In 2000 a toymaker out of Hong Kong called MAXIMA produced these Mazinger ladies. Four were pictured on the box and all were produced, but only Aphrodai A and Venus A saw wide release. The other two got a smaller release and sold at a higher price point. These appear to be unlicensed, even though they bear a Dynamic Sticker. They were sold in the US through a small dealler called Collection Connection, who is no longer in business.
According to an old CJT news post, Aphrodai A and Venus A had a run of 1,000 each, but Dianan A and Minerva X only had a run of 200 each, with the price jumping from 4,500 yen to 10,000 yen each. According to CJT, the latter two made their debut at the 2001 Superfestival in Japan.
These toys were announced in February of 2000 and around that time another small manufacturer in Japan called Hobby Project was working on their own Aphrodai A chogokin. Hobby Project folded, leading to rumors that Maxima somehow got their hands on the work that Hobby Project had done and used that to produce their figures. There is also a rumor that Maxima produced the bootleg of the Hobby Project Boss Borot, adding fuel to the fire.
Who was behind Maxima? Were these toys legitamate? Were they based on the Hobby Project toy? We may never know.

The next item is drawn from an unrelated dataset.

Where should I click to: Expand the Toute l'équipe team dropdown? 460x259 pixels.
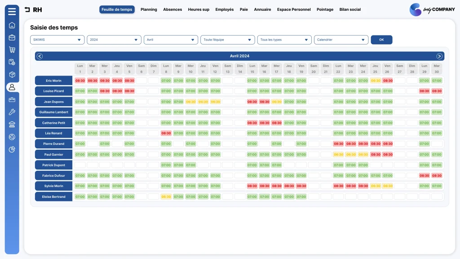tap(227, 40)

The Maxima Aphrodai A can't hold a candle to the SOC version. It's just not a good toy. But I do like it, for what it is. Aphrodai A represents an old school DIY aesthetic. The makers didn't try to make it hyper-articulated, or show accurate. The tried to make a toy that would have belonged in the vintage Popy lineup, and in that way I think they succeded.
Aphrodai A is about 6 inches tall, and made out of diecast and plastic. The lower legs, lower arms, torso and head are all diecast. The breast missiles are plastic, and are removable. Articulation was fair, with joints at the neck, shoulders, elbows, waist, hips and knees.
The toy had a lot of problems. The first thing most owners notice is that the figure can't stand up to save it's life. The metal head makes the toy too top-heavy. Secondly, the paint chips very easily. I tried to move the arm on mine for posing, and took a 1cm chip of paint off of the shoulder.
The box has some really nice graphics on it, but all the girls have the same box. The only difference is a small gold sticker stating which girl was inside. The toy comes wrapped in foam, again, a nod to old school Popy chogokin. Maxima even used the chogokin logo on the box.